How to Do Visualizations for Pain Relief | The Health Sessions

How to Do Visualization for Pain Relief

This blog post contains some affiliate links to products you may find useful, at no extra costs to you. All opinions are my own. 

Do you ever picture yourself on a tropical beach, singing on stage or living your wildest dreams?

You may not realize it, but the mental pictures you create in your mind can have a powerful effect on your body and brain. Imagining yourself eating a decadent chocolate dessert literally makes your mouth water and your stomach rumble – even though you can’t actually smell, taste or see it in front of you. And fantasizing about that gorgeous guy or girl might make your heart skip a beat!

Visualization, also known as mental imagery or guided imagery, means you form a visual image of an object, landscape or situation in your mind. Many of us unconsciously do this every day, when we read a story, dream about the future or create a mental map of directions given to us.

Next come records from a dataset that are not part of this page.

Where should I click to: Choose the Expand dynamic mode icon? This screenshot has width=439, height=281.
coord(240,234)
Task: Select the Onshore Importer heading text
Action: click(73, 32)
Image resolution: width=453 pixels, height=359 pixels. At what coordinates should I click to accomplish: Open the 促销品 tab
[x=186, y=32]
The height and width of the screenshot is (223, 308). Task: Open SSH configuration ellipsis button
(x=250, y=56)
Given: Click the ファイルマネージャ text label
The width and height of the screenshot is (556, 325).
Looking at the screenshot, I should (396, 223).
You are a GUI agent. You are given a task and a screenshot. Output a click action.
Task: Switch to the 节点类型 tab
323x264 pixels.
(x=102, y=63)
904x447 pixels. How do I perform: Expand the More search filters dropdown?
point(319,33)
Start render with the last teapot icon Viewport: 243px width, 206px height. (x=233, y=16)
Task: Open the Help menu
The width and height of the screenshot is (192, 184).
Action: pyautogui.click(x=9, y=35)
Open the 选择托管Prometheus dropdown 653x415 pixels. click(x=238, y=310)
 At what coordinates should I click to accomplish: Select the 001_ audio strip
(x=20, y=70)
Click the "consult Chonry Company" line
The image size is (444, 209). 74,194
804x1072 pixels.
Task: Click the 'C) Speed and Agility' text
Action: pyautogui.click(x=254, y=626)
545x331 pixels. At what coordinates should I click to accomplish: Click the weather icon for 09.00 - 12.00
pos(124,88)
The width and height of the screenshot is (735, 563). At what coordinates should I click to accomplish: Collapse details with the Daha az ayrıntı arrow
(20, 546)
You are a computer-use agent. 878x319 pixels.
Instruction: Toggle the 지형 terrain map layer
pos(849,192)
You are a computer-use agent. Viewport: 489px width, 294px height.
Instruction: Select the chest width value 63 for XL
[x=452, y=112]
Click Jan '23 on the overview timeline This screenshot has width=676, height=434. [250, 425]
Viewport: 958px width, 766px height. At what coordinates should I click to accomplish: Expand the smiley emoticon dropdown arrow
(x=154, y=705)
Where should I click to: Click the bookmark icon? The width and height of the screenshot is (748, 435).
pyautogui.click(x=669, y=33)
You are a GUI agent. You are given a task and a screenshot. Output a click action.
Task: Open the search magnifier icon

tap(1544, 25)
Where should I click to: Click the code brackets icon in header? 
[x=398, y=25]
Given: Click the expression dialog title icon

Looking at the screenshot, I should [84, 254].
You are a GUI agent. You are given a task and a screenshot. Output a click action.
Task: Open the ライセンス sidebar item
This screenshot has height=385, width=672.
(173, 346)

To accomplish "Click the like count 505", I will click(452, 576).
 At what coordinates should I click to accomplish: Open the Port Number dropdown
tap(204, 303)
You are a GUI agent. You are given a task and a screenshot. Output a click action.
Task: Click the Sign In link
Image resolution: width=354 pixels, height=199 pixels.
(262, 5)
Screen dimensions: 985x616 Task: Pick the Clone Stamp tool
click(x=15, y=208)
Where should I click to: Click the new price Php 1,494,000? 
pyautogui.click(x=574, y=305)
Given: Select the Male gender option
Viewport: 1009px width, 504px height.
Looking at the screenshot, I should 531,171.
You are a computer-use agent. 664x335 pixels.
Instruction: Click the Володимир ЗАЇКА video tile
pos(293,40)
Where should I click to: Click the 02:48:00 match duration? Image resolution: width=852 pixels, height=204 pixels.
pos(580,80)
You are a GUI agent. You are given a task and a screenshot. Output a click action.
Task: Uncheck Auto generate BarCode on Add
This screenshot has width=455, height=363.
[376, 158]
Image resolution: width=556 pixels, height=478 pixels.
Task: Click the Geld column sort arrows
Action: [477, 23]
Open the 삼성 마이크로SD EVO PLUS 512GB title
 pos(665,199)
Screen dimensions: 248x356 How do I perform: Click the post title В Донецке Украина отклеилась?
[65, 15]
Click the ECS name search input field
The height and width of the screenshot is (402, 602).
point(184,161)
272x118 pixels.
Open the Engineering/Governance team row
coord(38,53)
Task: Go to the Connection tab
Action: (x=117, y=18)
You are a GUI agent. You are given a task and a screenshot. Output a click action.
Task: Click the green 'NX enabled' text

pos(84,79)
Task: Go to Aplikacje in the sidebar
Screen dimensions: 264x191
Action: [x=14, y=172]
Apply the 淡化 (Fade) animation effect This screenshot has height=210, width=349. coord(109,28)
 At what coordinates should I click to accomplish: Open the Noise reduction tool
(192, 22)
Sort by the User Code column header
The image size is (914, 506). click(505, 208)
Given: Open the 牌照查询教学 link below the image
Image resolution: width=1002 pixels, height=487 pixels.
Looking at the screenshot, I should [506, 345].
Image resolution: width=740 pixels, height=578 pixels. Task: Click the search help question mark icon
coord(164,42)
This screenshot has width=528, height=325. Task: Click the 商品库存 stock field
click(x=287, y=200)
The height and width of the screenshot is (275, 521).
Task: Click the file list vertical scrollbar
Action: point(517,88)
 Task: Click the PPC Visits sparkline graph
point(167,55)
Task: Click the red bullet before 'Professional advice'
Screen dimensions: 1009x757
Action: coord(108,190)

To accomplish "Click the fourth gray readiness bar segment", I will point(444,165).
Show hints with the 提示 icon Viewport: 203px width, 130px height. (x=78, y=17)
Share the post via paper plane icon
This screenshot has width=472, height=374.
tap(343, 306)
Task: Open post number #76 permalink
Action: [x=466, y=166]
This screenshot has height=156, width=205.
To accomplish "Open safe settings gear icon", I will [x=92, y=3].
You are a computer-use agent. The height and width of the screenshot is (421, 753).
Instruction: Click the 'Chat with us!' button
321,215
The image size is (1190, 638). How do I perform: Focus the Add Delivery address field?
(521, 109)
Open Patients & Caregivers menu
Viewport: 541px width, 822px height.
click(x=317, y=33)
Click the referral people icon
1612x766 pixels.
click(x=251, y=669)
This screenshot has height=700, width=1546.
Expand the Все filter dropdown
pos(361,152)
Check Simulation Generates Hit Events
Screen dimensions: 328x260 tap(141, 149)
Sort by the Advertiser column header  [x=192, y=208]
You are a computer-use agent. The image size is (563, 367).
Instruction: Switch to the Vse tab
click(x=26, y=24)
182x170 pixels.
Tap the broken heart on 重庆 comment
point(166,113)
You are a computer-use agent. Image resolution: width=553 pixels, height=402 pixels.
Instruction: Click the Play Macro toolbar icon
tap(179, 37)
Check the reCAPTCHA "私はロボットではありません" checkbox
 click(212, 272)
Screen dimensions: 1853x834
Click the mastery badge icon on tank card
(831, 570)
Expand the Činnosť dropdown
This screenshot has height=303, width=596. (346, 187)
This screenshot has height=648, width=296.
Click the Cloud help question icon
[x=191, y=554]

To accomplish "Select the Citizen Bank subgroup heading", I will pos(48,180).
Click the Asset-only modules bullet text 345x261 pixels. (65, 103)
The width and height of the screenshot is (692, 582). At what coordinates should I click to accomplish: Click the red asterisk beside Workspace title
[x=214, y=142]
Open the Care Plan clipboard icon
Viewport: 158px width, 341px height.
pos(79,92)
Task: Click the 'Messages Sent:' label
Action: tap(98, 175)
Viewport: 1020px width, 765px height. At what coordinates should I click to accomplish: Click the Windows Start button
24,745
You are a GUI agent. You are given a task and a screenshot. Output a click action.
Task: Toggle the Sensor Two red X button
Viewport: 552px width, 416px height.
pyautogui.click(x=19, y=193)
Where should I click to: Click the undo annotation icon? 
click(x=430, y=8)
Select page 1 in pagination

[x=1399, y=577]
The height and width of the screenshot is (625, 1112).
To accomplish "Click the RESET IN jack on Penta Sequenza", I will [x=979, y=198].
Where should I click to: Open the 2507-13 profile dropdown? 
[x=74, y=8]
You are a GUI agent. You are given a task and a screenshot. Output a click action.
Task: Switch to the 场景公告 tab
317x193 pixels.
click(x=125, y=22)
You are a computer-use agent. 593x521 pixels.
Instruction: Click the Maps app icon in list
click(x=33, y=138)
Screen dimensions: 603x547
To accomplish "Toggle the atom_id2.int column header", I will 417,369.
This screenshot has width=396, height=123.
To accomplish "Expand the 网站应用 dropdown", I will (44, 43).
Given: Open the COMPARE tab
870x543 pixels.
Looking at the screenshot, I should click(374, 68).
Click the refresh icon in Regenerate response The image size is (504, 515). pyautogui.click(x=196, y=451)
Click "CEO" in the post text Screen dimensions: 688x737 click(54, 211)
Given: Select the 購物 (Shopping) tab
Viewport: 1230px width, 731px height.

But you can also purposely tap into your imagination and visualize peaceful, healing scenarios in order to support your health and happiness. Research has consistently shown that visualization helps you reduce stress, relax your muscles, and promote better sleep. Through this deep relaxation, visualization even has a positive impact on your immunity. It also literally takes your mind off pain, and significantly eases that aching. What’s more, by focusing on soothing scenarios or positive outcomes, visualization also reduces feelings of depression and anxiety.

So how does that work?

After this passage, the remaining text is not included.